Work instructions: Only text lines belong in the answer: the lines from the first one in the records through the line with "1004x496 pixels.", copied exactly.

[[ Records shown open ]]

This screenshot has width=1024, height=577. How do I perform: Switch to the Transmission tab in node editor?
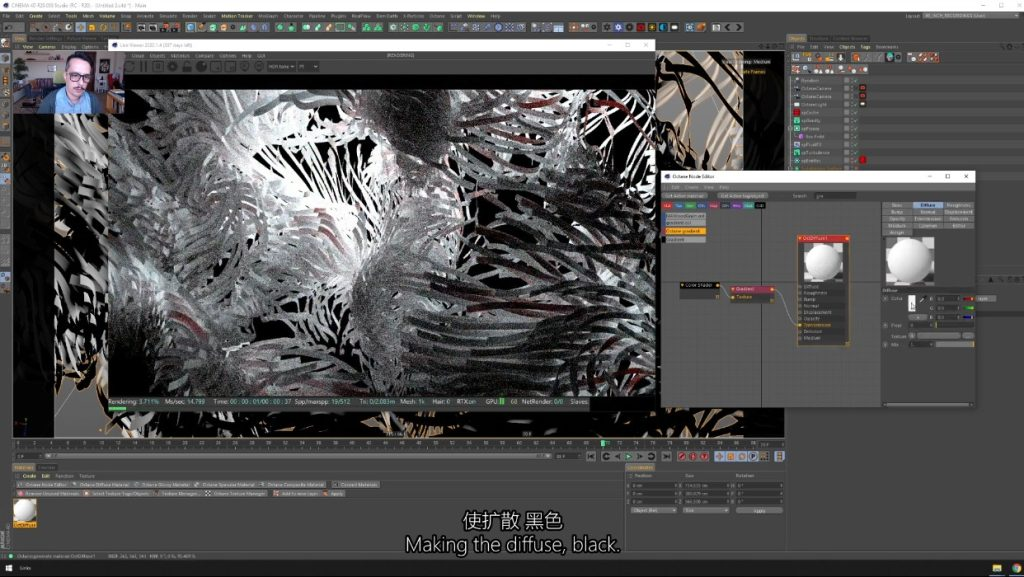tap(929, 218)
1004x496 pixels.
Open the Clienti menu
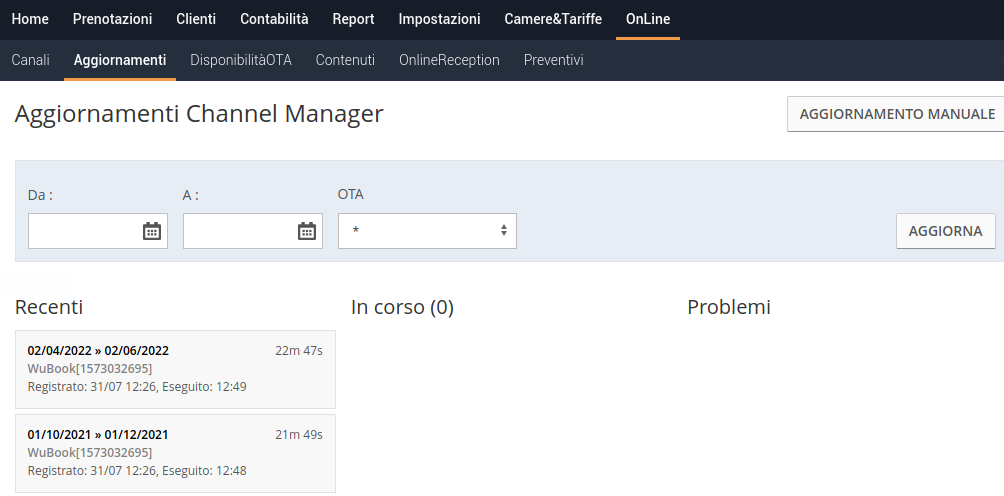coord(196,19)
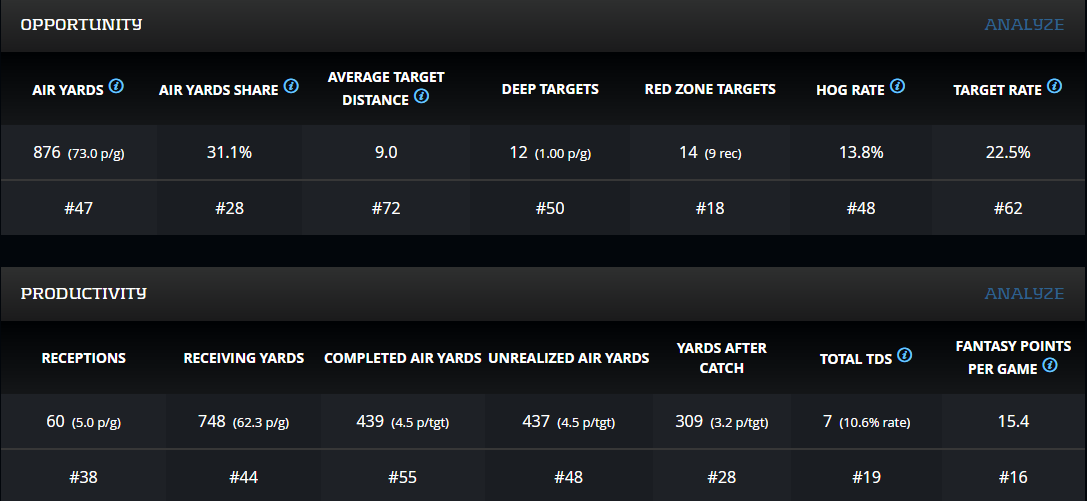This screenshot has width=1087, height=501.
Task: Select the Deep Targets column header
Action: 550,89
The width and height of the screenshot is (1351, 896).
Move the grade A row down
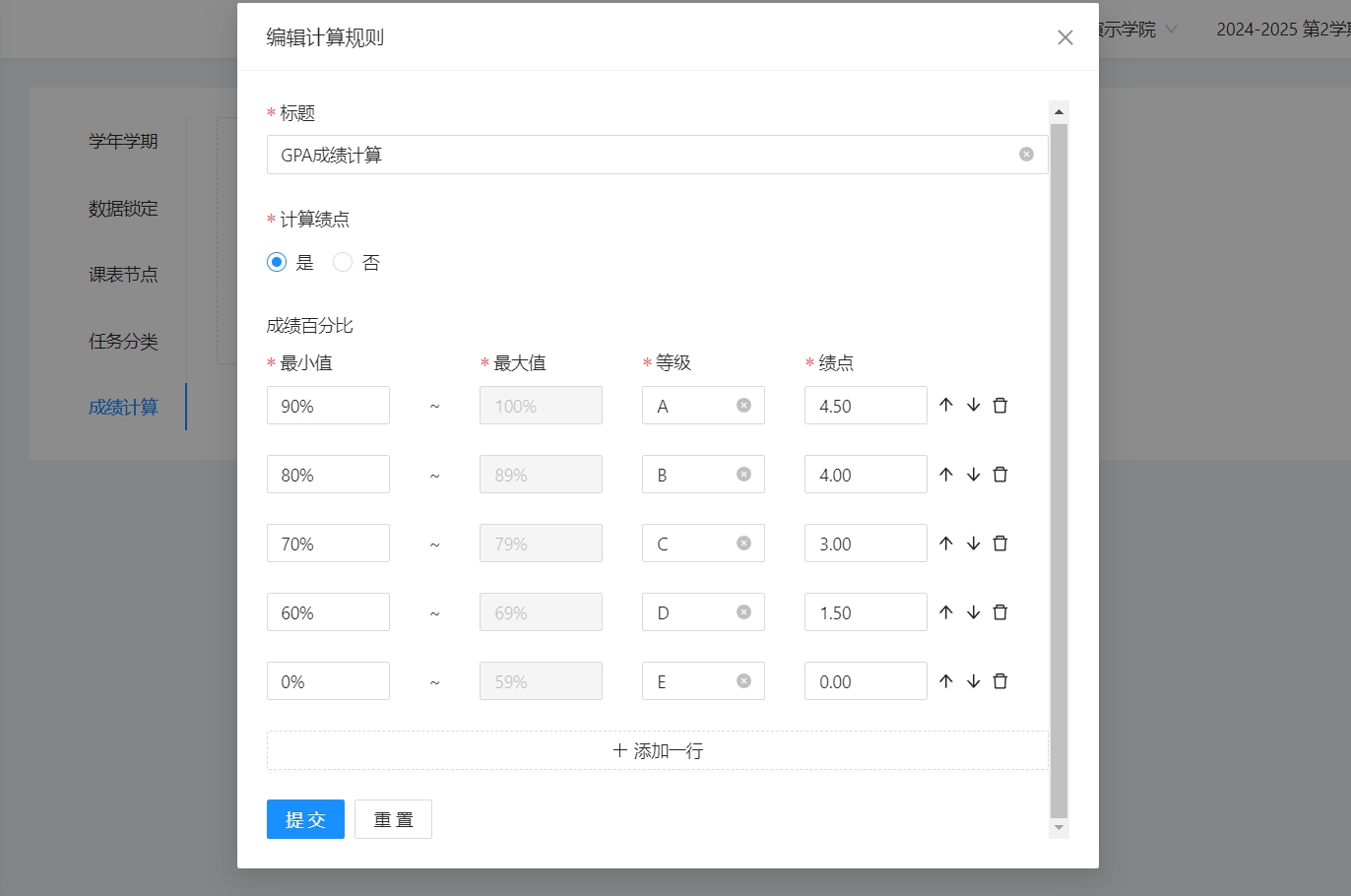pyautogui.click(x=973, y=406)
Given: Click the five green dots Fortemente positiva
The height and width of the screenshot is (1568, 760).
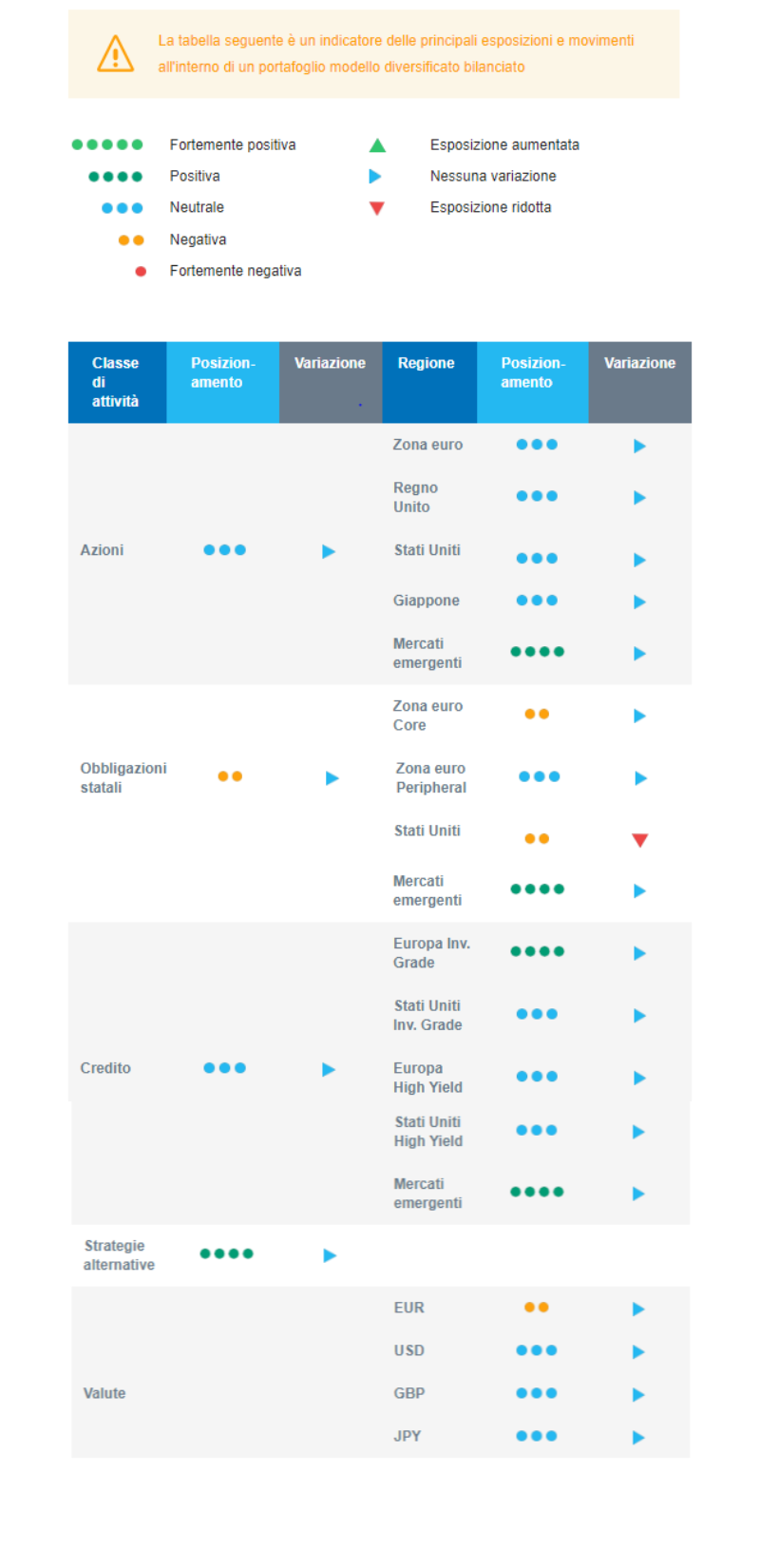Looking at the screenshot, I should coord(107,145).
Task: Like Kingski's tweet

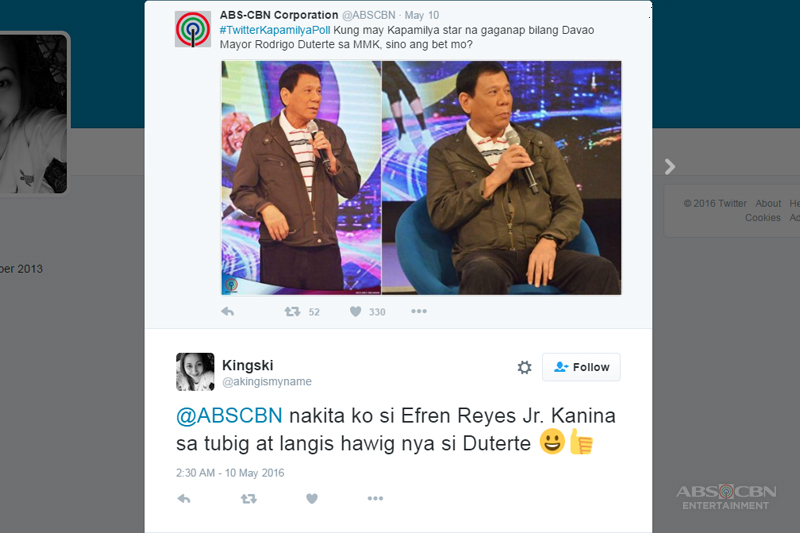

[[ Records shown closed ]]

Worked solution:
This screenshot has width=1024, height=577. How do I perform: Switch to the Transmission tab in node editor?
tap(929, 218)
1004x496 pixels.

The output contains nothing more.